*Description of the task*.
Rewrite the lines of the listing below, starting with the line containing "Content (8, 180)" and going on through the line containing "Click here to see menu (35, 48)", both included, and add 93 to every coordinate value. Keep all other text in those lines as it stands.

— begin Dataset excerpts —

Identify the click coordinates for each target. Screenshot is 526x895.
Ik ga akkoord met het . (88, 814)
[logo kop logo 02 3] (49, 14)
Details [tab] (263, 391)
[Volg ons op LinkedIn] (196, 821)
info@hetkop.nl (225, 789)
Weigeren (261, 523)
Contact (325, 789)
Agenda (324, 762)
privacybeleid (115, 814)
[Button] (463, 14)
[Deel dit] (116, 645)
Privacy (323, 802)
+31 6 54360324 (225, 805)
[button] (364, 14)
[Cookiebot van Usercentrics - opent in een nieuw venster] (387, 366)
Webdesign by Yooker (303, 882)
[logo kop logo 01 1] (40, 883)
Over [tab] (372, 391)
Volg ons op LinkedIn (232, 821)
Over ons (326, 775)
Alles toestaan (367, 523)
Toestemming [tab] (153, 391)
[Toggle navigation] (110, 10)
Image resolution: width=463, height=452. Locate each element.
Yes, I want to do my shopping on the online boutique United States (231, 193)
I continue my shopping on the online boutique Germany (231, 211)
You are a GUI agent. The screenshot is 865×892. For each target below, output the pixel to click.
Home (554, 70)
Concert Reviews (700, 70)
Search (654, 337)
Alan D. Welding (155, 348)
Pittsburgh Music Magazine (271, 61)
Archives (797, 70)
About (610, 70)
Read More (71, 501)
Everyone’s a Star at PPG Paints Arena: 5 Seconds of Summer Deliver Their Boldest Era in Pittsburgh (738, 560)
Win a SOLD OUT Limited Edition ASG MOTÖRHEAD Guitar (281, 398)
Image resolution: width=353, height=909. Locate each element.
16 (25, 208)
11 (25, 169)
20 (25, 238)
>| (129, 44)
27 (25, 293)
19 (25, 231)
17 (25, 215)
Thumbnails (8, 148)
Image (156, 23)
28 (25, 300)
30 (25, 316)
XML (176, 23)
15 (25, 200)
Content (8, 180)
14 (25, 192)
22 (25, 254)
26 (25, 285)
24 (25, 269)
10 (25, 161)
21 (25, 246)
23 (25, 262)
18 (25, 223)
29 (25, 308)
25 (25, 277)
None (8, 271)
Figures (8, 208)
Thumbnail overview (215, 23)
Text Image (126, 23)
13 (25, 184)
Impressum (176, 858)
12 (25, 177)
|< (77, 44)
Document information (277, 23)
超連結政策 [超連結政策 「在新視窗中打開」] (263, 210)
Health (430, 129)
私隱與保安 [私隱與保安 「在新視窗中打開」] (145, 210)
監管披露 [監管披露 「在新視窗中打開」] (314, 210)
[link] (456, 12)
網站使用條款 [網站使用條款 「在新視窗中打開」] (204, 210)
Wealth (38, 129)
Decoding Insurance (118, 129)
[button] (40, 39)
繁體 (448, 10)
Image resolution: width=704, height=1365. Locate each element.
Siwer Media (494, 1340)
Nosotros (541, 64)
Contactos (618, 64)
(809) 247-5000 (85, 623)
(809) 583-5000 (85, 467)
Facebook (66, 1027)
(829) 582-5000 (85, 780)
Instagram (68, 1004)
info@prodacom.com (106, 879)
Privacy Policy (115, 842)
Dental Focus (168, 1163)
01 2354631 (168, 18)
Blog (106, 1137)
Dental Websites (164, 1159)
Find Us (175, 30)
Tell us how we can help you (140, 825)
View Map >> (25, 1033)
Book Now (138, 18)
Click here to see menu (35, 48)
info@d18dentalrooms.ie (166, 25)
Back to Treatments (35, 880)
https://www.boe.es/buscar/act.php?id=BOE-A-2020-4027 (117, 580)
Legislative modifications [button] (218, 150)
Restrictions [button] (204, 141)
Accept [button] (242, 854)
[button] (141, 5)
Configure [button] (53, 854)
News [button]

— end Dataset excerpts —

*The answer*.
Content (101, 273)
14 (118, 285)
22 (118, 347)
26 (118, 378)
24 (118, 362)
10 (118, 254)
21 (118, 339)
23 (118, 355)
18 (118, 316)
29 (118, 401)
25 (118, 370)
None (101, 364)
Figures (101, 301)
Thumbnail overview (308, 116)
Text Image (219, 116)
13 (118, 277)
Impressum (269, 951)
12 (118, 270)
|< (170, 137)
Document information (370, 116)
超連結政策 [超連結政策 「在新視窗中打開」] (356, 303)
Health (523, 222)
私隱與保安 [私隱與保安 「在新視窗中打開」] (238, 303)
監管披露 [監管披露 「在新視窗中打開」] (407, 303)
[link] (549, 105)
網站使用條款 [網站使用條款 「在新視窗中打開」] (297, 303)
Wealth (131, 222)
Decoding Insurance (211, 222)
[button] (133, 132)
繁體 (541, 103)
Image resolution: width=704, height=1365. Locate each element.
Siwer Media (587, 1433)
Nosotros (634, 157)
Contactos (711, 157)
(809) 247-5000 (178, 716)
(809) 583-5000 (178, 560)
Facebook (159, 1120)
(829) 582-5000 (178, 873)
Instagram (161, 1097)
info@prodacom.com (199, 972)
Privacy Policy (208, 935)
Dental Focus (261, 1256)
01 2354631 (261, 111)
Blog (199, 1230)
Dental Websites (257, 1252)
Find Us (268, 123)
Tell us how we can help you (233, 918)
View Map >> (118, 1126)
Book Now (231, 111)
Click here to see menu (128, 141)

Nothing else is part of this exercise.